Setup RRDTool for CPU and network graphs

Intro#

Having installed SNMP, it is time to measure something, store the measurements in a database and finally make some pretty graphs of it all. The tool I’m using for all of that is RRDtool.

RRDtool, or “round robin database tool” as it stands for, is a database specifically for storing data in time series. The way I understand this is that the database is essentially a fixed-length list, and that when you add an item, an item will be removed so the list is always the same length. The time series part means that a key is time. You measure something at a given time, store it in the database at this point in time, and the oldest element will be removed.

RRDtool also comes with a tool to make graphs of what was stored, so you can easily see the change over time.

You can store whatever measurements you want in an RRDtool database as long as they are at somewhat regular intervals in time. I will be using SNMP to capture CPU load and interface counters (network traffic) every minute, store it and eventually make graphs of it.

Installation#

RRDtool is fortunately available as a package for OpenBSD as can be found with pkg_info -Q rrdtool:

collectd-rrdtool-5.12.0p3
debug-rrdtool-1.9.0
py3-rrdtool-0.1.16p3
rrdtool-1.9.0

The one we want is the last one and it can be easily installed with pkg_add rrdtool-1.9.0

Creating a database#

This part I have to admit I don’t think I fully understand, even though I’ve done a lot of searching, reading, experimenting and copy/pasting to get this working.

RRD for CPU#

The people behind OpenBSD.Amsterdam have written a little about their configuration here and I have tried to replicate that for my server since I liked it. I will sort of dissect it here and go through it as I understand it and explain my changes.

To start with, they create the database for CPU measurements like this:

${RRDTOOL} create ${RRDFILES}/${HOST}-cpu.rrd \
        --step 300 \
        DS:ds0:GAUGE:600:U:U \
        RRA:MAX:0.5:1:20000

Since this is run from a script, ${RRDTOOL} is path to the rrdtool command and ${RRDFILES}/${HOST}-cpu.rrd is path to where the database should be stored, and they seem to have one file per host, each ending with -cpu.rrd.

The next line, --step 300 is how often in seconds measurements will be recorded, in other words, once every 5 minutes. I will measure every minute so my step will be 60.

Next comes DS, or data source.
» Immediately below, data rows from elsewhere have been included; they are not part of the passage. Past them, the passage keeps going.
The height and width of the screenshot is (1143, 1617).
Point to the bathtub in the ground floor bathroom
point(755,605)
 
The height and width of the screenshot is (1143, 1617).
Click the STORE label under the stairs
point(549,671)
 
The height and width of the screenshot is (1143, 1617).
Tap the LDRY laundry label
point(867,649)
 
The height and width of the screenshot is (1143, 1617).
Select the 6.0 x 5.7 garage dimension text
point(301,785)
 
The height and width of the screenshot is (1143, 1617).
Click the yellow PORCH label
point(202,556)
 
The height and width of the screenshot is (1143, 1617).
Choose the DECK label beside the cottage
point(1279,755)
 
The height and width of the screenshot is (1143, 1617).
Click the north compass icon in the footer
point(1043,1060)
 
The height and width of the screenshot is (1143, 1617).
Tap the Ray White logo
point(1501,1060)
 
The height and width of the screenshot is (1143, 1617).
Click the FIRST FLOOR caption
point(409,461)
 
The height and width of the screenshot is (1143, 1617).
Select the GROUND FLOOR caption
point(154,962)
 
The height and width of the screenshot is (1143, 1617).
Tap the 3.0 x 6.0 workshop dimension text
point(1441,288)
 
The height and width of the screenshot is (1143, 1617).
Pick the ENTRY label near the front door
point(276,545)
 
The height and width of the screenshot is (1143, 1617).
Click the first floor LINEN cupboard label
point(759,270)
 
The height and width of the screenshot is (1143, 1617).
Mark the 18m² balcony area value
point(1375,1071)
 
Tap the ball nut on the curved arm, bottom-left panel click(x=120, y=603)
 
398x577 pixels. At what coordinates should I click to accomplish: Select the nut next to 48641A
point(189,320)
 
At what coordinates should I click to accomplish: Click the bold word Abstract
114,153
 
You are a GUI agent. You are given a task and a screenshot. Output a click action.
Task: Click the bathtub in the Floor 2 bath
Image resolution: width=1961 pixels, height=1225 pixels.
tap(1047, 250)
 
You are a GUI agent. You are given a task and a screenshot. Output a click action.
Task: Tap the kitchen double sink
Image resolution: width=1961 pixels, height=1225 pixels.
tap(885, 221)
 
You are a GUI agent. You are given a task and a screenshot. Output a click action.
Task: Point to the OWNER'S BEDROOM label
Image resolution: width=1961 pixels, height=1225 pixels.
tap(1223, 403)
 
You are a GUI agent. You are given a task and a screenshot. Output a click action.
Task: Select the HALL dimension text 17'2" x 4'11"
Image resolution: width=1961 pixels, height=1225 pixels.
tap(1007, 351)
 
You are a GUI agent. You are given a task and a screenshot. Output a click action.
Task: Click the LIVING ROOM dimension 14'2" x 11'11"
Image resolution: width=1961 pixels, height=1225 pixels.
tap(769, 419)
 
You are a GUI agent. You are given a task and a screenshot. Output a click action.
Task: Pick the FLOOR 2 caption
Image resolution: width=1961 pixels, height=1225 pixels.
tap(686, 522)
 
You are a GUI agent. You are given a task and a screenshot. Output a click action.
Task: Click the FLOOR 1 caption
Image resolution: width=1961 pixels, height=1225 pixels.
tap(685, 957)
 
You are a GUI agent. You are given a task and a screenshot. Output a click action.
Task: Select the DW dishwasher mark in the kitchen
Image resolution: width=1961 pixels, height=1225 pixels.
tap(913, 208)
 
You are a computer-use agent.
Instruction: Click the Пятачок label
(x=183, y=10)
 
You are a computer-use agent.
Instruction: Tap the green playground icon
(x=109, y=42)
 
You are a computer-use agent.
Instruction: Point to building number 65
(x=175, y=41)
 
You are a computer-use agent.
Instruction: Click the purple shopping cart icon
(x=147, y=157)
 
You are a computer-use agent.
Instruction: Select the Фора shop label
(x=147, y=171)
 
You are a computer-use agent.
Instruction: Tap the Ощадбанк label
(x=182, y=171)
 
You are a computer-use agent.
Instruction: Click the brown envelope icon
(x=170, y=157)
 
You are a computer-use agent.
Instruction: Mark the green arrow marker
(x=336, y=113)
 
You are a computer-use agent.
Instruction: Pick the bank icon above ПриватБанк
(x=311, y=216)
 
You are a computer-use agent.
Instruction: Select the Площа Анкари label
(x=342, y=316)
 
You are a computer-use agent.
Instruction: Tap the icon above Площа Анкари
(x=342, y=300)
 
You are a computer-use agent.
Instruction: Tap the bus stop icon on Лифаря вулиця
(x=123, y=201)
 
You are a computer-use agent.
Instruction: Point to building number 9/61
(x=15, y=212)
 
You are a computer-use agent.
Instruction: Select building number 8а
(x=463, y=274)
This line contains a lot so I want to break it down further.

DS:ds0:GAUGE:600:U:U

The field ds0 is the name of the data source, and it can be anything you want as long as it’s 1-19 characters long and containing only letters, number or the underscore character. This will be referenced when creating graphs.

The field GAUGE is the data source type. The documentation says this about this type:

is for things like temperatures or number of people in a room or the value of a RedHat share.

My interpretation of this is that it is for values that can seemingly change at will, without being affected by previous readings, and so will be stored as-is. Unfortunately that is not the whole picture as there is something called a “consolidation function”, or CF for short, that will be applied when we record data. I’ll get back to that later.

For storing interface counters, or network traffic, I will be using the COUNTER type, but more on that as I get to it.

Next on the data source line is the value 600. This field is called heartbeat, and is the max number of seconds that may pass between two updates before the value is considered to be unknown. In other words, if 600 or more seconds have passed, twice the number of seconds of step, the value is recorded as unknown. What can also be understood by this is that values doesn’t have to be recorded exactly at step boundaries, but there is some leverage as defined by heartbeat.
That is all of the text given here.